▶ **WORK INSTRUCTIONS**
Could you output all of the records below exactly as they appear?

▶ **MATERIAL FOR THIS EXERCISE**
+++
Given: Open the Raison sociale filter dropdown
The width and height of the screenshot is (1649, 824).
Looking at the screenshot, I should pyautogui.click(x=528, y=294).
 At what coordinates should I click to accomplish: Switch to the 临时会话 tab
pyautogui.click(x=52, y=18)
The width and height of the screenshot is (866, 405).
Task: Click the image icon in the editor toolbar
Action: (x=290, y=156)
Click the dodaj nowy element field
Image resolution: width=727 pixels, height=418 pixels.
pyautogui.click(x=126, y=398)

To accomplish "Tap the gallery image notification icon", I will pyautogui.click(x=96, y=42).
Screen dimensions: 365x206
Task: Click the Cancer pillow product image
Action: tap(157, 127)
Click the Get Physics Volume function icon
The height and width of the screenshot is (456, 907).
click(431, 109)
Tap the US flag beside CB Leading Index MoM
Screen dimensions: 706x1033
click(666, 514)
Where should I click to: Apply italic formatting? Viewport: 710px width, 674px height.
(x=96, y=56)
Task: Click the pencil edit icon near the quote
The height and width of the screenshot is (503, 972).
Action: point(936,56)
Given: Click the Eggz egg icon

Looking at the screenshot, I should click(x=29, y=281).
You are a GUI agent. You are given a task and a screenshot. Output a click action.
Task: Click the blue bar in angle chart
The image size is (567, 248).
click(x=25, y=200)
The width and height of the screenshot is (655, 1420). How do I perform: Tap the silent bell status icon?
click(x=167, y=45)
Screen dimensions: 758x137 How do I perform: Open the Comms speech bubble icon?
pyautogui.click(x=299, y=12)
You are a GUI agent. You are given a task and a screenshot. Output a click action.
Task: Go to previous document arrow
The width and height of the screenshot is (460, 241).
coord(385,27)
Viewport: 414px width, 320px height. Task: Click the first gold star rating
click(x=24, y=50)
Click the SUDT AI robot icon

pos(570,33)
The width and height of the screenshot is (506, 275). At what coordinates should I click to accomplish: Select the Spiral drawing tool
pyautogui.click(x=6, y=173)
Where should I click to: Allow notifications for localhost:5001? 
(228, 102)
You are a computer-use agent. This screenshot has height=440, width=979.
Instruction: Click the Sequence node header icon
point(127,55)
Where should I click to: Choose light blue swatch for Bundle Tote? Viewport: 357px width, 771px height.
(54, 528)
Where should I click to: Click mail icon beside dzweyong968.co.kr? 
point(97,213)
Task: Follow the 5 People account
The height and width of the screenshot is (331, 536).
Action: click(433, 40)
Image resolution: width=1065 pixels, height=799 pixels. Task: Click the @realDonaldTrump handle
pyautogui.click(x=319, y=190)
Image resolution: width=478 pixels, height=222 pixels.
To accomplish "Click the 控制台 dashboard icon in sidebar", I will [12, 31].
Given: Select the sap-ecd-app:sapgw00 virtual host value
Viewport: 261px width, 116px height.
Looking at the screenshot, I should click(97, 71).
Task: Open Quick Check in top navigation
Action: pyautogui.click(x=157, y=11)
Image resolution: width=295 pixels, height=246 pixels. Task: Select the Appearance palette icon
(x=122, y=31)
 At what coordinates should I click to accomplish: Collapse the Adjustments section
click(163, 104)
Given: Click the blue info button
+++
▶ **RESPONSE**
Given: Open the Raison sociale filter dropdown
The width and height of the screenshot is (1649, 824).
Looking at the screenshot, I should pyautogui.click(x=528, y=294).
 At what coordinates should I click to accomplish: Switch to the 临时会话 tab
pyautogui.click(x=52, y=18)
The width and height of the screenshot is (866, 405).
Task: Click the image icon in the editor toolbar
Action: (x=290, y=156)
Click the dodaj nowy element field
Image resolution: width=727 pixels, height=418 pixels.
pyautogui.click(x=126, y=398)

To accomplish "Tap the gallery image notification icon", I will pyautogui.click(x=96, y=42).
Screen dimensions: 365x206
Task: Click the Cancer pillow product image
Action: tap(157, 127)
Click the Get Physics Volume function icon
The height and width of the screenshot is (456, 907).
click(431, 109)
Tap the US flag beside CB Leading Index MoM
Screen dimensions: 706x1033
click(666, 514)
Where should I click to: Apply italic formatting? Viewport: 710px width, 674px height.
(x=96, y=56)
Task: Click the pencil edit icon near the quote
The height and width of the screenshot is (503, 972).
Action: point(936,56)
Given: Click the Eggz egg icon

Looking at the screenshot, I should click(x=29, y=281).
You are a GUI agent. You are given a task and a screenshot. Output a click action.
Task: Click the blue bar in angle chart
The image size is (567, 248).
click(x=25, y=200)
The width and height of the screenshot is (655, 1420). How do I perform: Tap the silent bell status icon?
click(x=167, y=45)
Screen dimensions: 758x137 How do I perform: Open the Comms speech bubble icon?
pyautogui.click(x=299, y=12)
You are a GUI agent. You are given a task and a screenshot. Output a click action.
Task: Go to previous document arrow
The width and height of the screenshot is (460, 241).
coord(385,27)
Viewport: 414px width, 320px height. Task: Click the first gold star rating
click(x=24, y=50)
Click the SUDT AI robot icon

pos(570,33)
The width and height of the screenshot is (506, 275). At what coordinates should I click to accomplish: Select the Spiral drawing tool
pyautogui.click(x=6, y=173)
Where should I click to: Allow notifications for localhost:5001? 
(228, 102)
You are a computer-use agent. This screenshot has height=440, width=979.
Instruction: Click the Sequence node header icon
point(127,55)
Where should I click to: Choose light blue swatch for Bundle Tote? Viewport: 357px width, 771px height.
(54, 528)
Where should I click to: Click mail icon beside dzweyong968.co.kr? 
point(97,213)
Task: Follow the 5 People account
The height and width of the screenshot is (331, 536).
Action: click(433, 40)
Image resolution: width=1065 pixels, height=799 pixels. Task: Click the @realDonaldTrump handle
pyautogui.click(x=319, y=190)
Image resolution: width=478 pixels, height=222 pixels.
To accomplish "Click the 控制台 dashboard icon in sidebar", I will [12, 31].
Given: Select the sap-ecd-app:sapgw00 virtual host value
Viewport: 261px width, 116px height.
Looking at the screenshot, I should click(97, 71).
Task: Open Quick Check in top navigation
Action: pyautogui.click(x=157, y=11)
Image resolution: width=295 pixels, height=246 pixels. Task: Select the Appearance palette icon
(x=122, y=31)
 At what coordinates should I click to accomplish: Collapse the Adjustments section
click(163, 104)
Given: Click the blue info button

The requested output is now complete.